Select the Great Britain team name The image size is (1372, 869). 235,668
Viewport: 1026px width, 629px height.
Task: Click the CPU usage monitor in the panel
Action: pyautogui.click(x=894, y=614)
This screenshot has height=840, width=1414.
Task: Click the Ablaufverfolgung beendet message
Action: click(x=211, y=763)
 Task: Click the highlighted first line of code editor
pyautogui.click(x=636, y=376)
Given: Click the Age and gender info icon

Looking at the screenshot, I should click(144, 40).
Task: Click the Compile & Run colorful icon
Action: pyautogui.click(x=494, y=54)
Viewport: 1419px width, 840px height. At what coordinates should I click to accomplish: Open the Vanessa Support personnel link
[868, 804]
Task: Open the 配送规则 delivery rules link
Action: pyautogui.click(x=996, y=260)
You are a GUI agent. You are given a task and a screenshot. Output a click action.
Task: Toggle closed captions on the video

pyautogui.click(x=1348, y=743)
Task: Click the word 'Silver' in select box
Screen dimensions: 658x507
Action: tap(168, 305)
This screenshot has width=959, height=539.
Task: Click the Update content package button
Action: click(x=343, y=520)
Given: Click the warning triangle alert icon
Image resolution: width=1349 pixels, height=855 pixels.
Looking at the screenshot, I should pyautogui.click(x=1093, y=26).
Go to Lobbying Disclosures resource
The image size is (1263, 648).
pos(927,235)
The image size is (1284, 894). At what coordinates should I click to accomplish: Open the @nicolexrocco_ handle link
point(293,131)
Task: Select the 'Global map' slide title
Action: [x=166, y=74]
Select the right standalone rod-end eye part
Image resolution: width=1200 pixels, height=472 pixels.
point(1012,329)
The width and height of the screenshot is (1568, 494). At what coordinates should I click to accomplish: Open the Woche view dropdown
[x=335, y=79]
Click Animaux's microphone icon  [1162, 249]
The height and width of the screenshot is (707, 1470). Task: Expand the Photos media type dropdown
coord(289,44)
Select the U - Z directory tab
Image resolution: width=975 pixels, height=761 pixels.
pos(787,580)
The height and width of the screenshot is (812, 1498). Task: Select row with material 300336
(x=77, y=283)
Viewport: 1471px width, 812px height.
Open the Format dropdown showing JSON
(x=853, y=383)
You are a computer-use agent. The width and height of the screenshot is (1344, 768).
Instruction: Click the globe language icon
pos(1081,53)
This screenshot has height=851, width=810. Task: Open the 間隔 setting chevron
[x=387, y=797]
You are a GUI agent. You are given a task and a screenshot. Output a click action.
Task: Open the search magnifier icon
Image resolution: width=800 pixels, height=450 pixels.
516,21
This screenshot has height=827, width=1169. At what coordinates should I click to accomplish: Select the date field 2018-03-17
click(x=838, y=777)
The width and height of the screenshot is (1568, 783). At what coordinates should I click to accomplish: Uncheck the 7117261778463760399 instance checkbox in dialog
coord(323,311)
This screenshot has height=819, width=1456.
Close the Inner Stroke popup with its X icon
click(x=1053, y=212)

**Exercise instructions**.
Copy out every line of the records above that contains the word "with", matching uppercase and lowercase exactly.

**Problem solution**.
The height and width of the screenshot is (812, 1498). Task: Select row with material 300336
Close the Inner Stroke popup with its X icon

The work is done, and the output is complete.